The public debate is frequently distorted by two errors: On the one hand, there is a tendency toward dramatization, which portrays all recipients of basic income support with a migration background as system abusers, without considering the multitude of legitimate reasons for receiving it – disability, caregiving responsibilities, periods of education or training. On the other hand, there is a tendency toward trivialization, which downplays structural fiscal problems by pointing to isolated successes. An objective analysis of state policy must avoid both extremes and instead soberly identify the underlying systemic mechanisms.

The political consequence: Between humanitarian duty and fiscal reality

Germany, as a welfare state, faces a fundamental dilemma that will only intensify in the coming years. Demographic trends—declining birth rates, an aging population, and a shrinking working-age population—structurally increase the pressure on all social security systems. At the same time, Germany's geographical location, economic strength, and comparatively generous social welfare system make it an attractive destination for migration from around the world. These two trends are inextricably linked: the more attractive the social welfare system, the greater the migration pressure; the greater the migration pressure on the social welfare system, the greater the fiscal burden.

The answer to this dilemma cannot be purely fiscal. Cutting transfer payments will not solve the fundamental problem if there is simultaneously no adequate skills development infrastructure to integrate migrants into the labor market. Likewise, an open-borders policy without a regulatory component cannot be maintained if the fiscal capacity of the social security system is stretched to its limits. What is needed is an honest triangulation of three principles: first, a needs-based and skills-driven immigration policy; second, more consistent labor market integration with genuine incentives instead of mere threats of sanctions; and third, transparent tax-based financing of non-insurance-related benefits, instead of continuing to conceal them through contribution rates.
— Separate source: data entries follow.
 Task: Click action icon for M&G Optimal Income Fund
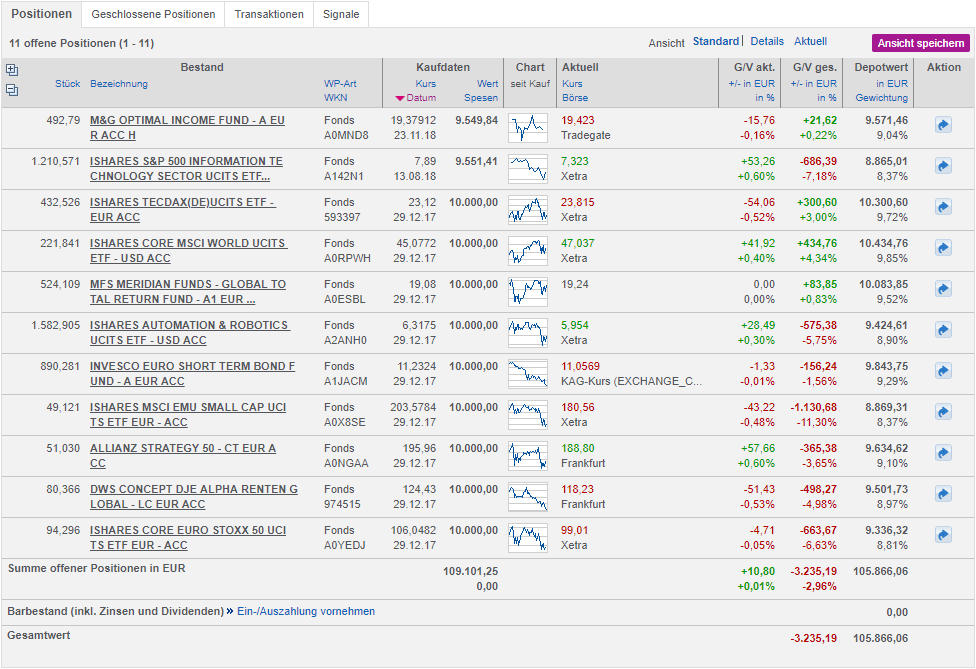[x=943, y=125]
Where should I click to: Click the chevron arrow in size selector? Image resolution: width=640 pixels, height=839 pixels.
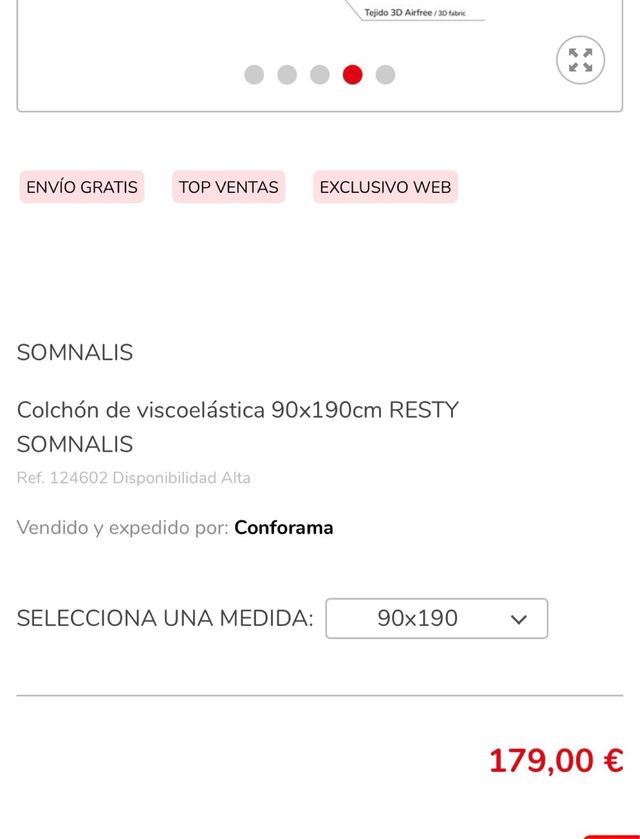tap(518, 619)
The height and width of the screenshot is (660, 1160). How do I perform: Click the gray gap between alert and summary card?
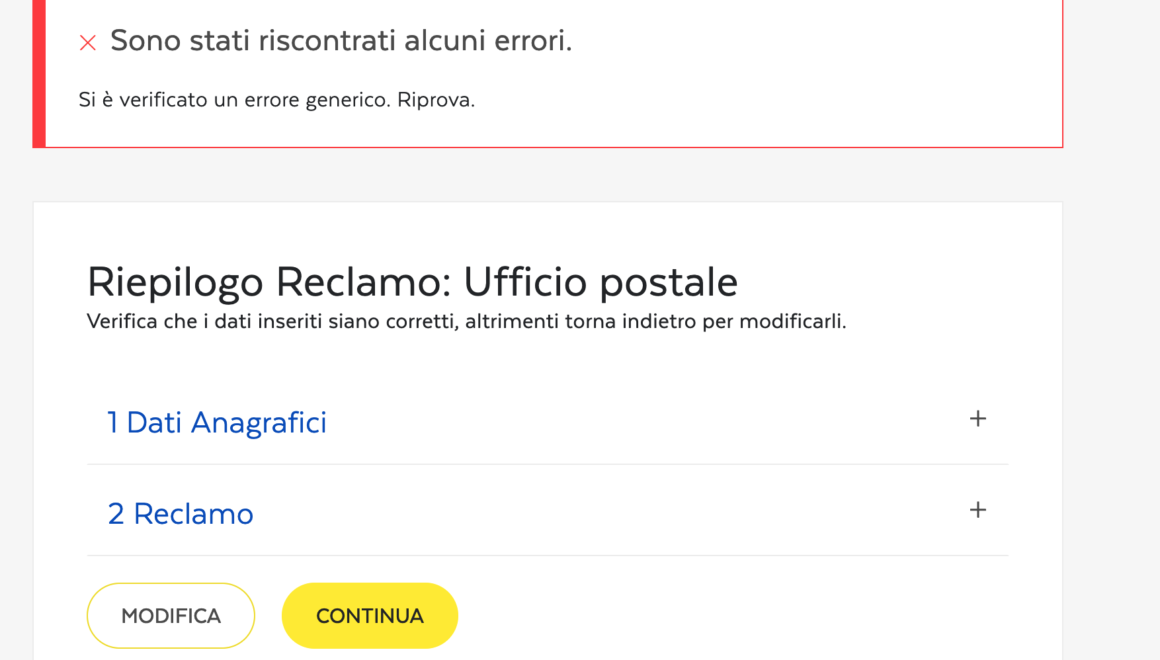(x=547, y=175)
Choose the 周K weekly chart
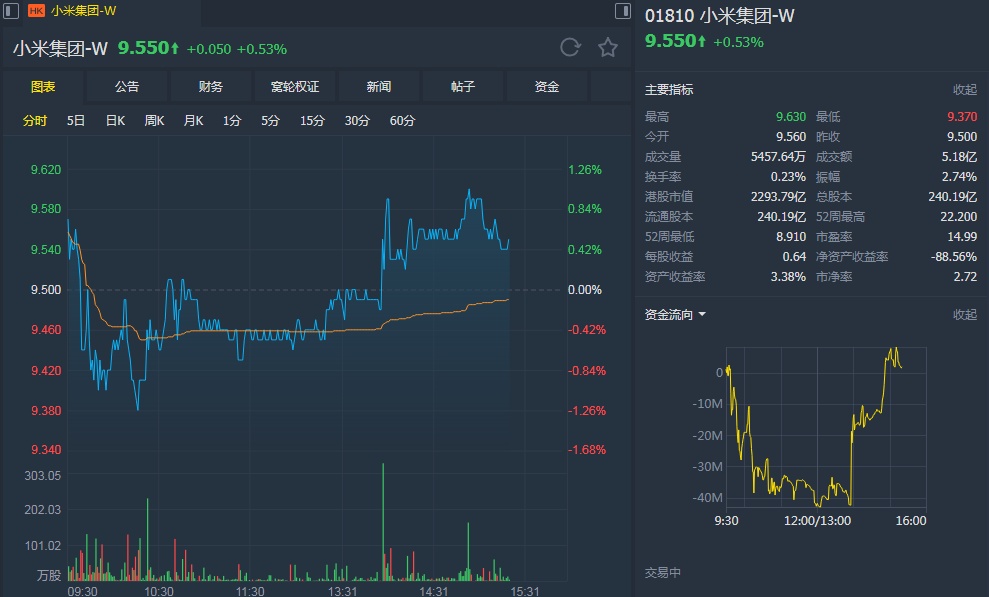The width and height of the screenshot is (989, 597). [x=154, y=121]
Helmut Schmidt and Milton Friedman, from different intellectual traditions and with different political convictions, identified the same structural conflict: A society cannot promise unlimited universal welfare and simultaneously open the boundaries of that welfare indefinitely. This is not a conservative or left-wing statement—it is a political reality that every responsible government must confront sooner or later. With the introduction of the new basic income support system in July 2026, Germany has taken a first step in this direction. Whether it will be sufficient will be shown by the economic and social developments of the coming years.